Il y a trois sortes de mensonges

Le mensonge blanc : on complimente pour faire plaisir. On veut protéger quelqu’un. L’intention est bonne. Qui n’a pas déjà complimenté un collègue sur sa nouvelle coupe de cheveux qu’on ne trouve pas trop belle, juste pour faire plaisir?

Le mensonge défensif : On ment pour se protéger des conséquences que notre geste pourrait avoir. Punition à l’école ou à la maison. Ce n’est pas moi, je le jure! C’est lui qui a commencé! Je n’ai pas fait exprès!

Le mensonge délibéré : sorte de manipulation délibérée qui a pour but d’épater la galerie, d’influencer notre entourage, de faire faire quelque chose à quelqu’un.  On conte une histoire et on en met un peu plus, pour rendre l’histoire plus excitante. On exagère un peu notre apport dans la réussite d’un projet. On ment sur notre déclaration d’impôts. On se déclare malade pour aller faire du shopping.

Tout le monde ment et nous ne sommes pas mythomanes pour autant. Si notre vie est monotone, on essaie de l’enjoliver. Si notre sécurité n’est pas assurée à la maison, on voudra s’en protéger et on ment pour éviter le pire. Si nous voulons influencer les autres, on omet certaines informations qui ne sont pas à l’avantage de nos idées. Elles passent mieux ainsi. La preuve en est les discours électoralistes. On nous fait miroiter la lune, et nous on veut y croire. En fait, on vote souvent pour le plus menteur, parce que ce qu’il promet nous plait. On s’arrête peu à savoir si les rêves sont réalisables.

Le petit mensonge occasionnel n’est pas grave dans la mesure où il ne cause pas de tords irréparables. Par contre, un mensonge substantiel peut nuire au développement de liens de confiance. Le manque de confiance amène le doute. Et quel parent a envie de commencer à douter de son enfant? Quel amoureux a envie de douter de sa douce moitié? Quel patron a envie de douter d’un employé?

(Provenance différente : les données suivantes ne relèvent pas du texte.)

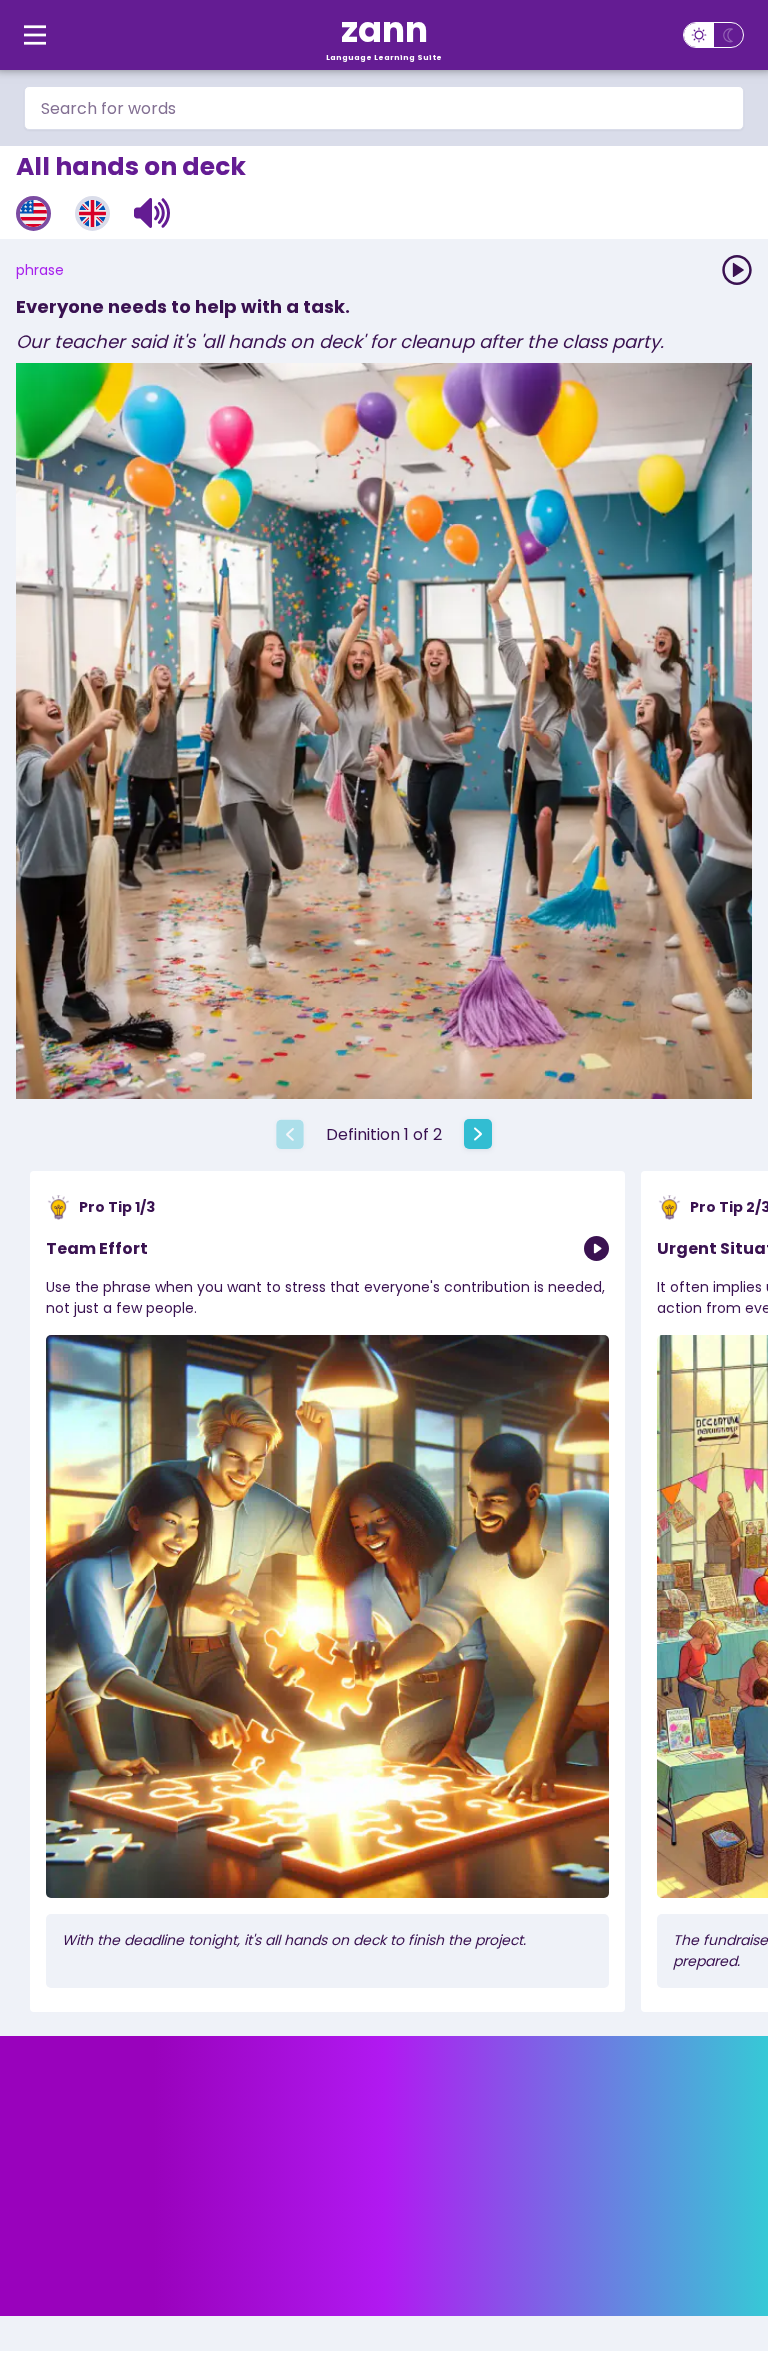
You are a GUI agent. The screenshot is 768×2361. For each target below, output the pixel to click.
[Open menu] (35, 35)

Une belle phrase d’Anais Nin dit : « À la racine du mensonge se trouve l’image idéaliste que nous avons de nous-mêmes et que nous souhaitons imposer à autrui ».

Si votre enfant ment pour être reconnu par ses pairs, il a peut-être un manque de confiance en lui. Il ne s’estime pas assez pour être lui-même et doit beurrer épais pour qu’on le trouve intéressant. Il compare sa vie à celle de ses amis, et trouve la sienne un peu banale. Peut-être est-il sous-stimulé? Peut-être qu’une activité en famille lui ferait du bien? Qu’il ait des choses à raconter qui soient vraies.

S’il ment pour éviter une punition à la maison, peut-être faut-il se demander si la réaction des parents n’est pas un peu trop intense. Il faut alors dédramatiser et donner des conséquences efficaces mais pas traumatisantes. Une excuse, un geste réparateur suffisent la plupart du temps.

Enfin, s’il ment, il faut se réconforter en se disant qu’il est normal, sans pour autant banaliser. On lui explique les conséquences néfastes des mensonges; On aura de la difficulté à la croire la prochaine fois, il faudra qu’il travaille pour rebâtir la confiance. Il faut que l’enfant voie qu’il aura des avantages à dire la vérité. Si on le menace avec une punition trop grande, il n’aura pas envie de nous la révéler. Il aura trop peur des conséquences. On encourage le jeune à dire la vérité, si, lorsqu’il nous la dit, on dose nos réactions et on accepte la vérité énoncée. On lui dit qu’on est fier qu’il ait été assez courageux pour avoir été honnête et on lui montre ce qu’il faut faire la prochaine fois.

En tant qu’adulte, l’important est de savoir pourquoi on ment. Si je m’achète une nouvelle paire de chaussure et que je le cache à mon partenaire, je dois savoir pourquoi. Éviter des remontrances, cacher un problème de surconsommation, éviter une dispute. En fait, c’est ce qu’on évite de confronter qui est le problème. Le mensonge n’est qu’un symptôme que quelque chose cloche. Le pire serait de se mentir à soi-même.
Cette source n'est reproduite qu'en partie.